(Aim of the exercise)
Copy every entry word for word, but skip the pictures.

(Data excerpts)
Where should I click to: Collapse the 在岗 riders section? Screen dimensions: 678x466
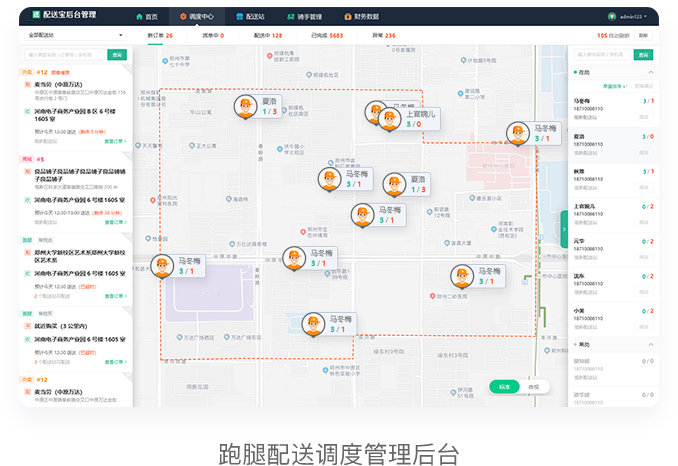tap(651, 72)
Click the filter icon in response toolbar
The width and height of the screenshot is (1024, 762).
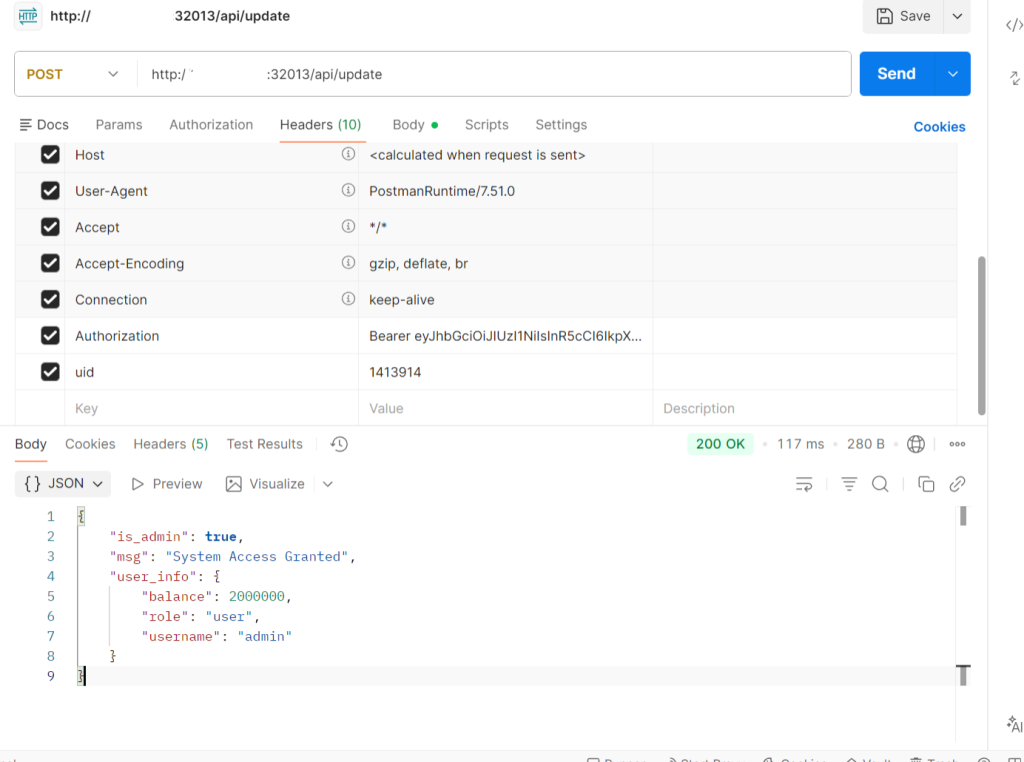coord(849,484)
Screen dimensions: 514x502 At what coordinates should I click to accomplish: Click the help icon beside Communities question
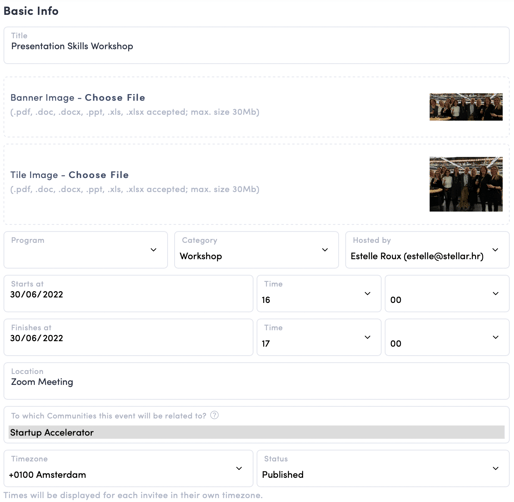pyautogui.click(x=215, y=415)
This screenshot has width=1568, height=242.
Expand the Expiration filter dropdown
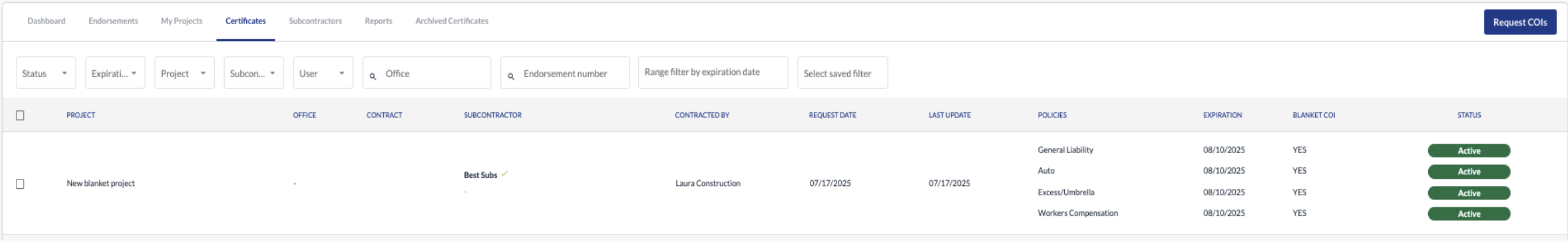click(x=115, y=73)
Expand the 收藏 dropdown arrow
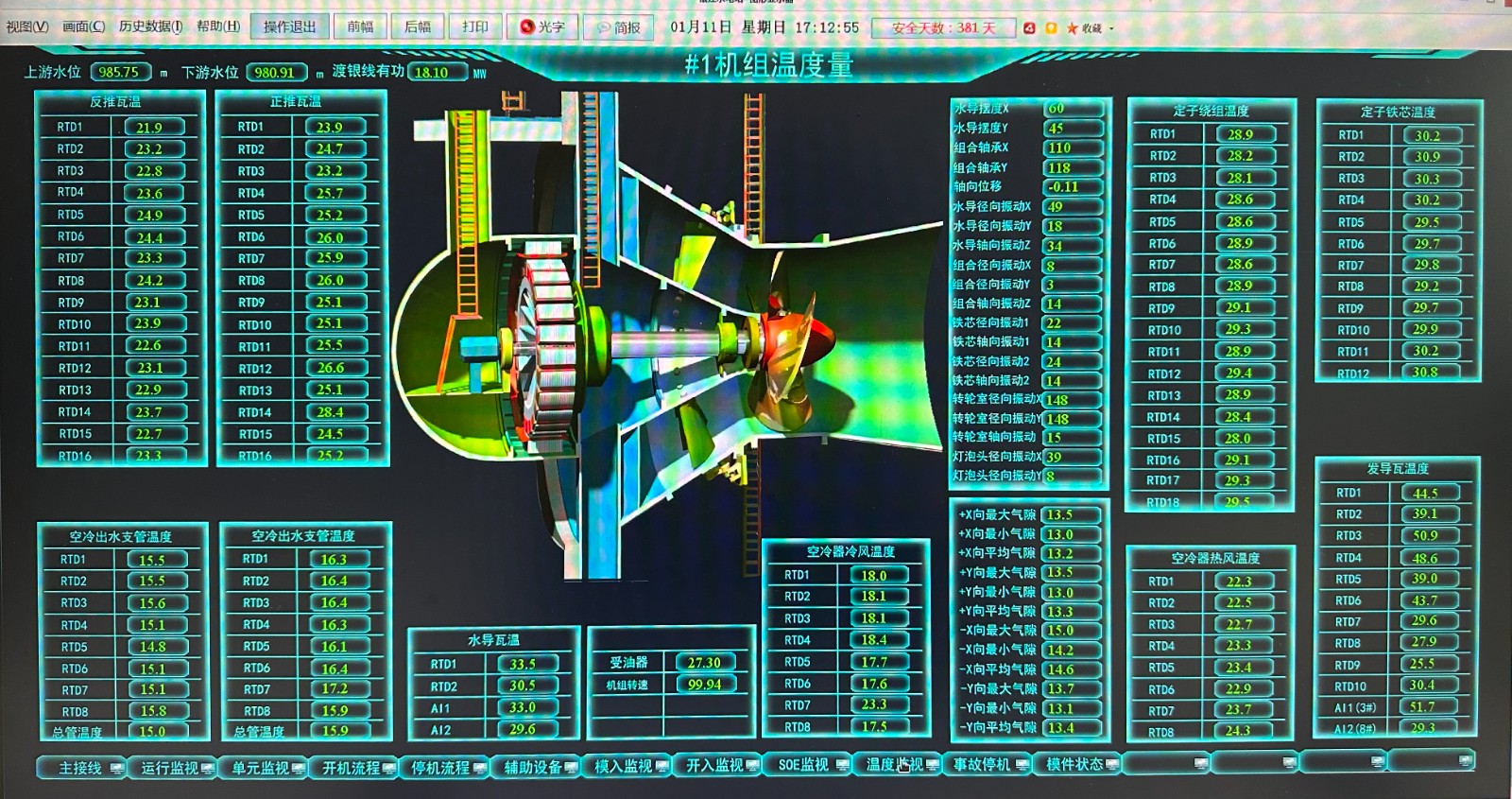The height and width of the screenshot is (799, 1512). click(x=1111, y=28)
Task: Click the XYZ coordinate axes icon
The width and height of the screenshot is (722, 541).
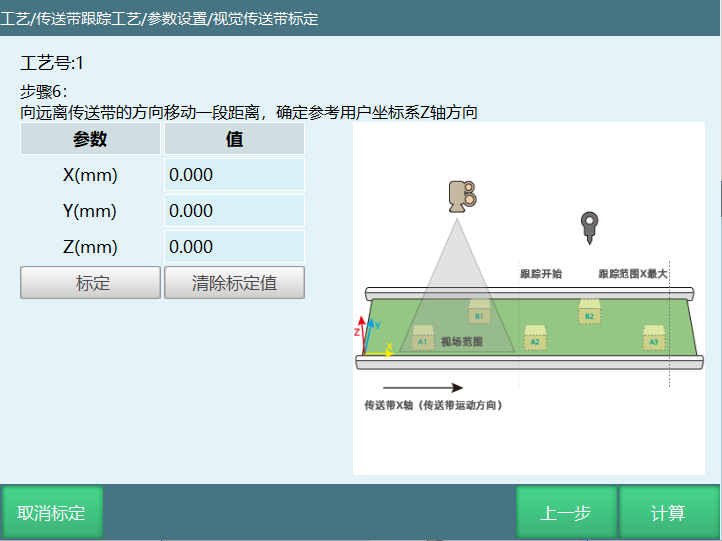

(Your response)
Where should I click to: Collapse the 在岗 riders section? Screen dimensions: 678x466
tap(651, 72)
Click the filter icon in response toolbar
The width and height of the screenshot is (1024, 762).
coord(849,484)
Screen dimensions: 514x502 At what coordinates should I click to accomplish: Click the help icon beside Communities question
pyautogui.click(x=215, y=415)
This screenshot has width=1568, height=242.
Expand the Expiration filter dropdown
click(x=115, y=73)
Expand the 收藏 dropdown arrow
The height and width of the screenshot is (799, 1512). click(x=1111, y=28)
Task: Click the XYZ coordinate axes icon
The width and height of the screenshot is (722, 541).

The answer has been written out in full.